The Canucks can lock up the top spot in the in the Western Conference - and perhaps the Presidents' Trophy as the NHL's top team - by winning Saturday's regular-season finale against Edmonton.
Perhaps more exciting, however, are reports that top goal scorer Daniel Sedin, out since an elbow to the head from Duncan Keith on March 21, has been skating on his own. First reported by TSN's Farhan Lalji Saturday afternoon and confirmed later in a Vancouver Province story, word that Sedin has skated by himself the last few days and is expected to be ready for the playoffs puts a positive spin on his twin brother's comments a bit earlier.
"As time has moved on he's felt better," Henrik Sedin said. "But until you are on the ice and feel comfortable playing a game, [concern is] always going to be there."
Henrik said those concerns are fueled by seeing players like Chicago captain Jonathan Toews, who has missed 22 games with a concussion, still out.
"For sure, those guys I'm sure after a week they thought they were going got be able to play in three or four days, and 20 games later they still haven't played," he said. "That's always going to be there until he's back."
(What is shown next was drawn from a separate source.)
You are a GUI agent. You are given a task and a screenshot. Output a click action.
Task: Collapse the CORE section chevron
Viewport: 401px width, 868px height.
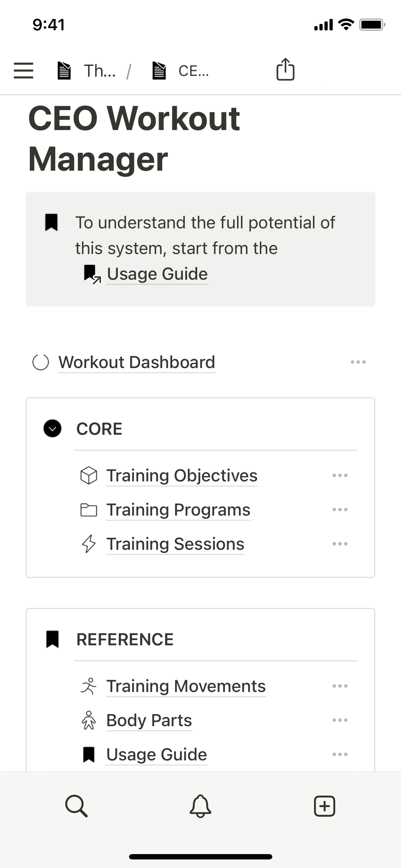point(52,428)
With the absence of Daniel, and fellow top-six forward Mason Raymond away for the birth of his first child, the Canucks will shake up their forward lines again. Here's how all the lines are expected to look Saturday:
Andrew Ebbett – Henrik Sedin – Alexandre Burrows
Maxim Lapierre – Ryan Kesler – David Booth
Chris Higgins – Samuel Pahlsson – Jannik Hansen
Manny Malhotra – Byron Bitz – Zack Kassian
Dan Hamhuis – Chris Tanev
Alexander Edler – Sami Salo
Andrew Alberts – Aaron Rome
Roberto Luongo is back in goal after watching Cory Schneider start in Calgary on Thursday, giving Luongo one last chance to erase the memories of being pulled form his last start before the playoffs start next week.
Maxim Lapierre, who has played well since moving up from the fourth line to the first line in place of Daniel Sedin, is moving down to try and spark a struggling second line. Andrew Ebbett, playing his fourth game after missing almost three months with a broken collarbone, moves up to the first line, while AHL call-up Byron Bitz centers the fourth unit.
The only line that remains intact is the checking unit anchored by Samuel Pahlsson, which has been the team’s best trio for at least two weeks.
On the back end, Chris Tanev comes back from a maintenance day, while Marc-Andre Gragnani, who now has played enough games to become a restricted free agent instead of an unrestricted free agent, will be a healthy scratch.
Teemu Hartikainen – Ryan Nugent-Hopkins – Jordan Eberle
Ryan Jones – Sam Gagner – Ales Hemsky
Eric Belanger – Shawn Horcoff – Ryan Smyth
Darcy Hordichuk – Chris VandeVelde – Ben Eager
Ryan Whitney – Nick Schultz
Cam Barker – Jeff Petry
Andy Sutton – Colten Teubert
Devan Dubnyk starts in goal for a fourth straight game – and 12th time in the last 14 – ahead of veteran Nikolai Khabibulin
The Oilers are locked into 14th place in the Western Conference and another lottery pick in the NHL Draft, but coach Tom Renney made it clear they have something to play for beyond just spoiling the Canucks’ night.
“The fact we’ve had the type of season we’ve had is motivation in itself and as I explained to the guys out on the ice just now this is the first game of next year,” Renney said. “Better play that way.”
Ben Eager, who has a long history of antagonizing the Canucks during his time in Chicago and San Jose, draws back into the lineup on the fourth line.
With defensemen Ladislav Smid (neck), Theo Peckham and Corey Potter (both concussions) all still out, prospect Colten Teubert remains with the Oilers on emergency recall and gets to play his first NHL game in front of family and friends form his nearby suburban hometown of White Rock, B.C.